WORK TO COMPLETE –
Repeat the records exactly, minus the pictures.

SOURCE MATERIAL –
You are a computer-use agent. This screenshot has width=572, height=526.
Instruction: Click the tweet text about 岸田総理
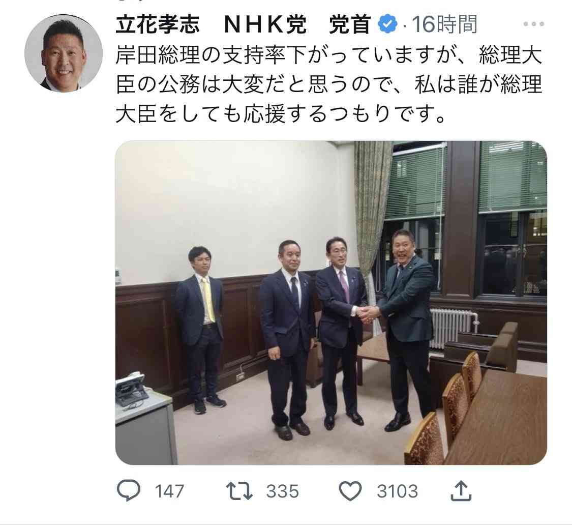[329, 84]
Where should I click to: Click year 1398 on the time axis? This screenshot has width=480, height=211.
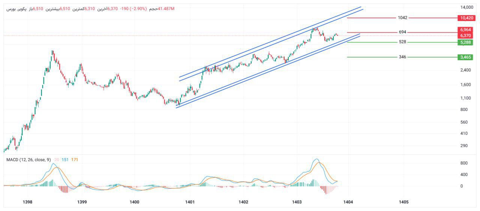click(x=27, y=202)
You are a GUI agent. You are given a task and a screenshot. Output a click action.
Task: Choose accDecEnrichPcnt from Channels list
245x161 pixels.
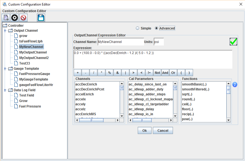pos(90,89)
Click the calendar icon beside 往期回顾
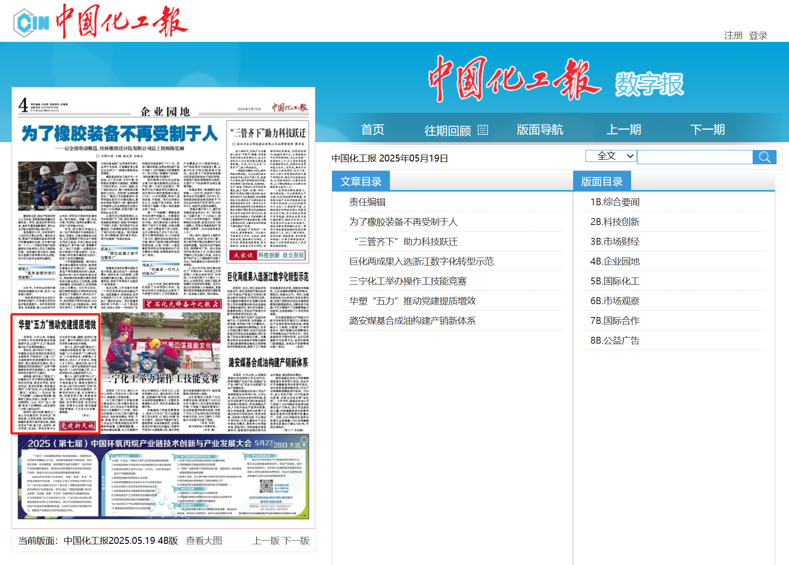 tap(482, 130)
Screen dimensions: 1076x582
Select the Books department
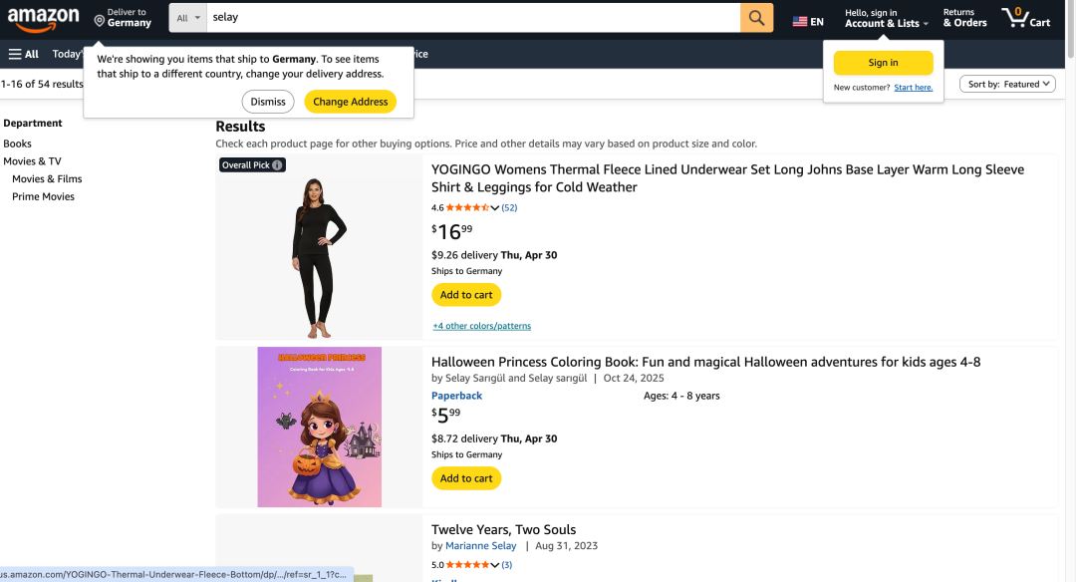pos(18,144)
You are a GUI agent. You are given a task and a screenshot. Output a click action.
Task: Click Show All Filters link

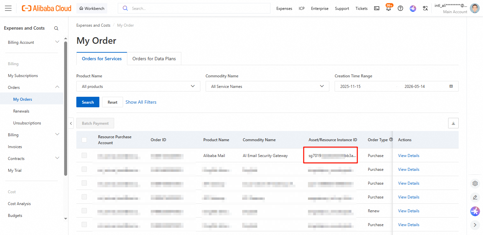point(141,102)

SOLUTION BELOW –
You are a computer-use agent. This screenshot has width=572, height=526.
Instruction: Click the tweet text about 岸田総理
[329, 84]
Where should I click to: Click year 1398 on the time axis? This screenshot has width=480, height=211.
click(x=27, y=202)
You are a GUI agent. You are given a task and a screenshot. Output a click action.
Task: Choose accDecEnrichPcnt from Channels list
245x161 pixels.
pos(90,89)
Click the calendar icon beside 往期回顾
 tap(482, 130)
Screen dimensions: 1076x582
Select the Books department
pos(18,144)
You are a GUI agent. You are given a task and a screenshot. Output a click action.
Task: Click Show All Filters link

point(141,102)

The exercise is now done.